Every metric in an A/B test is subject to real-world noise, and random chance will result in some “statsig” detections that are just noise. Remember, when you design your experiment with a significance of 5% (i.e. confidence 95%), you should plan that 5% of metric results on your readout will be “statsig” different even if no real difference exists.

The more metrics you add to an experiment (of any type) will mean more chances that any single metric is noisy. Always ensure that your guardrail metrics provide clear insights without causing data overload. Too many metrics can cloud decision-making.

Sensitivity and statistical power limitations

There’s no guarantee that your experiment will have the sensitivity to measure deltas in every guardrail metric. You likely designed your experiment sample size based on a primary metric; however, this metric’s variance and might look entirely different than a guardrail’s.

You might be set up to measure primary metric MDEs of 1%, but that business-critical guardrail would only be statistically detectable at change of 10, 20, even 30%. This is reflected in huge CIs around the metric.

In these cases, it’s best to choose guardrails that are meaningful and well-powered at the sample sizes you expect in your experiment. You can run secondary power analyses (after your primary power analysis) to check if guardrails are even meaningful for a given design sample size.

Defining meaningful thresholds for guardrails

Related to ensuring guardrails are well-powered, when you set a guardrail metric have some prior of idea of “how bad is bad enough” to be concerned.

For example, if your A/B product launch is accompanied by a 1% slow down in page load times, is this concerning enough to you to roll back your changes? Do the benefits of the launch outweigh the slow down, or is this 1% a huge concern?

You’ll have to lean on knowledge of your particular business and product to make these decisions for each launch.

Implementing and monitoring guardrail metrics on Statsig

Setting up guardrail metrics in Statsig is straightforward: they are just normal metrics! Add your chosen guardrail metrics to the “Secondary Metrics” section in your experiment setup.

Once you’ve done this and launched your experiment, there are a few ways you can monitor.

Option 1: Bug detection

The classic A/B test is designed to only be checked and analyzed once. Under this design, you shouldn’t be tempted to end experiments early, and it’s often best practice to avoid “peeking” at your metrics in general. This helps you avoid the temptation to declare your product a success due to early, noisy data.

However, an exception can generally be made for checking guardrail metrics and checking for obvious bugs. You might want to check on your metrics to ensure they haven’t tanked. This can help identify issues sooner that entirely break an experience or user flow. Outright-breaking changes should be easy to see if you’ve chosen metrics that monitor core product success, as the deltas should be large and obvious.

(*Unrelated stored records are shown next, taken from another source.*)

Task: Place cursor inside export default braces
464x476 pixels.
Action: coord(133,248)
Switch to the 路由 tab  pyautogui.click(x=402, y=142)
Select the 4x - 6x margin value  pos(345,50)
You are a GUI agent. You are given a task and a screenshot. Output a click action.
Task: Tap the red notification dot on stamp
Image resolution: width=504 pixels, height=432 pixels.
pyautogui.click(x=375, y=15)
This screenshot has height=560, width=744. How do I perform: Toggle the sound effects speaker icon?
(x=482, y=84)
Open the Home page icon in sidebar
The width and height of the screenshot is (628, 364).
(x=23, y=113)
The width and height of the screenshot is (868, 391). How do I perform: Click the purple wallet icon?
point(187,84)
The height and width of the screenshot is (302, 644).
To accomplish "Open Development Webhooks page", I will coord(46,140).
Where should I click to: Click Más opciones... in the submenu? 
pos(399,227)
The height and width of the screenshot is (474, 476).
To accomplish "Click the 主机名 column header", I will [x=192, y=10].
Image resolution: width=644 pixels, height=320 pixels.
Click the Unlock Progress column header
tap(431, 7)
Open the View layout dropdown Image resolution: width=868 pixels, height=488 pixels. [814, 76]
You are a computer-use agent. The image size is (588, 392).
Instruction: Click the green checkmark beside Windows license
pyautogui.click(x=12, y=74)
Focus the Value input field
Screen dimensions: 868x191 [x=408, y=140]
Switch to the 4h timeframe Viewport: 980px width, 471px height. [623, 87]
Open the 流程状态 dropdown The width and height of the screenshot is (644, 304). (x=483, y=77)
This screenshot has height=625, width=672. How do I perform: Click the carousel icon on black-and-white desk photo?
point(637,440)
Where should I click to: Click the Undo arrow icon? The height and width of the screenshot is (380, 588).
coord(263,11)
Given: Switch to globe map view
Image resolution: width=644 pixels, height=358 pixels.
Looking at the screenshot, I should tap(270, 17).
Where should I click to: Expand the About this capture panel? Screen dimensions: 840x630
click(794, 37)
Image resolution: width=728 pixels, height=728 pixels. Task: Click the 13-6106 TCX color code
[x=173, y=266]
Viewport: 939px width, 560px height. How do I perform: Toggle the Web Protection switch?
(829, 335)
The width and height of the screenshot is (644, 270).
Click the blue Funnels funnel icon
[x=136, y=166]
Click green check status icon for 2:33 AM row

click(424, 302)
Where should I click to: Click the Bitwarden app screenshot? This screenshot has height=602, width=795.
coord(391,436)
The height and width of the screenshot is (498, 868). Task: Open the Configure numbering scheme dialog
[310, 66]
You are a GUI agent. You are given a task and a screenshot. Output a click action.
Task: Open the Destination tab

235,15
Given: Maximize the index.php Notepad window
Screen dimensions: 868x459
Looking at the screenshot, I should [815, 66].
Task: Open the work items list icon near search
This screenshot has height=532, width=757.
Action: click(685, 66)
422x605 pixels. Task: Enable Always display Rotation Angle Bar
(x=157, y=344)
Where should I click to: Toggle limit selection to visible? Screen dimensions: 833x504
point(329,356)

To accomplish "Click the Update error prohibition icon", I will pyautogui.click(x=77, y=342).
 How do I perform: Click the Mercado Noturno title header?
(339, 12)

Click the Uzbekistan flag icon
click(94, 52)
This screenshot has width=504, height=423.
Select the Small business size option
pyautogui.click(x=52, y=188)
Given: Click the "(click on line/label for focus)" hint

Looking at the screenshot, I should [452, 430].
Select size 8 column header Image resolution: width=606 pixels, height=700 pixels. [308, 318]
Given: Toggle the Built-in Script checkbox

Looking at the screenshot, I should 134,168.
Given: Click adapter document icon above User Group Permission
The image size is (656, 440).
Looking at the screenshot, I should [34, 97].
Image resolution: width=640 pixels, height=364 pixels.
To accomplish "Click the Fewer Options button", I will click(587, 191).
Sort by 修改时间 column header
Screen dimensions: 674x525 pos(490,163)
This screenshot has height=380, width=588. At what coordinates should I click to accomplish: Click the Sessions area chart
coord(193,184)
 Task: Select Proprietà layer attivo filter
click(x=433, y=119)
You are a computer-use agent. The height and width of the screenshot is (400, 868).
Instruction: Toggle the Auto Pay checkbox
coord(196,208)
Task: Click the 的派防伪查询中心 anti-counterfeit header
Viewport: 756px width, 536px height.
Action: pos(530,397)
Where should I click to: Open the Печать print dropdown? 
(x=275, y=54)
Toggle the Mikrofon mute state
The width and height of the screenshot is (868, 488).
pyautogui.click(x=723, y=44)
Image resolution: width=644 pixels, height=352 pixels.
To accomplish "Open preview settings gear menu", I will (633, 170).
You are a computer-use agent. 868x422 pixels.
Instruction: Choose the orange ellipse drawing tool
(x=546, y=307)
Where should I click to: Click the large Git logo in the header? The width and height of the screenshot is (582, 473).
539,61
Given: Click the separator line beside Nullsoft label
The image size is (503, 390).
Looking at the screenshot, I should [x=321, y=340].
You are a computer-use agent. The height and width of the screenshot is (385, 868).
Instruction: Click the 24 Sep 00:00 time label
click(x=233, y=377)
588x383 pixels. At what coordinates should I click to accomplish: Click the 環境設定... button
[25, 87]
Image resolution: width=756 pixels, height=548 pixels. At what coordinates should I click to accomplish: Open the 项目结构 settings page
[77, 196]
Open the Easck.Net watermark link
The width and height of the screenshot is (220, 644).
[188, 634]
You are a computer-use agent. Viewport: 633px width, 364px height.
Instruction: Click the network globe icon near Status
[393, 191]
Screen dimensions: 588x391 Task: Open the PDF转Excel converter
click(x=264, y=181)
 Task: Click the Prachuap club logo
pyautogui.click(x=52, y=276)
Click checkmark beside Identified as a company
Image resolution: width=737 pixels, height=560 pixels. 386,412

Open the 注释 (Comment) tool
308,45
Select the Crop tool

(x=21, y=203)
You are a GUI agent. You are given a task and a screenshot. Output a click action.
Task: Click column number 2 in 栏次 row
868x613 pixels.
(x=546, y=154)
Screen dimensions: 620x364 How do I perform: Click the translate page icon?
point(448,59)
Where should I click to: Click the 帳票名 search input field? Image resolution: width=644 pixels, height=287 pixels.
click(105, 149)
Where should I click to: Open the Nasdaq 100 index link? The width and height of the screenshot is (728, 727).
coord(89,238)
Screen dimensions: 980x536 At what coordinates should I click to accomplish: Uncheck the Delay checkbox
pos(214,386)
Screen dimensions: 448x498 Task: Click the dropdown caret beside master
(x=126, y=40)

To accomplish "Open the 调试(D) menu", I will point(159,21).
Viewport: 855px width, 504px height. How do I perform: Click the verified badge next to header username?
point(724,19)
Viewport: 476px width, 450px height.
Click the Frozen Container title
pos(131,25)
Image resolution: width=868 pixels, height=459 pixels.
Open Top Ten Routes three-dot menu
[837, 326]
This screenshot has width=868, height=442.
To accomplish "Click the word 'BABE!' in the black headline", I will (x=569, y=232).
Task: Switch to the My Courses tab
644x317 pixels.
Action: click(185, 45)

💡Pro tip: Use Statsig’s Alerts++ feature to automate this monitoring for you. Set reasonable thresholds that would represent obvious regressions that should stop the test. With these enabled, you can avoid the temptation to look at your other metrics and make early decisions.

Beyond checking for bugs, however, try to avoid even looking at primary metrics. Ignore any promising results you see, trust your design, and let the experiment run through its design duration.

Option 2: Continuous monitoring

An alternative A/B test plan is to use Sequential Testing to allow continuous monitoring. If you’ve planned for sequential testing, you can look at results as much as you want and still avoid increasing the chances of false discovery.

By keeping a close eye on these metrics, you ensure that any significant changes do not go unnoticed. This proactive approach helps maintain the integrity of your product experience and business health. Regularly check the dashboard and adjust your strategies as needed.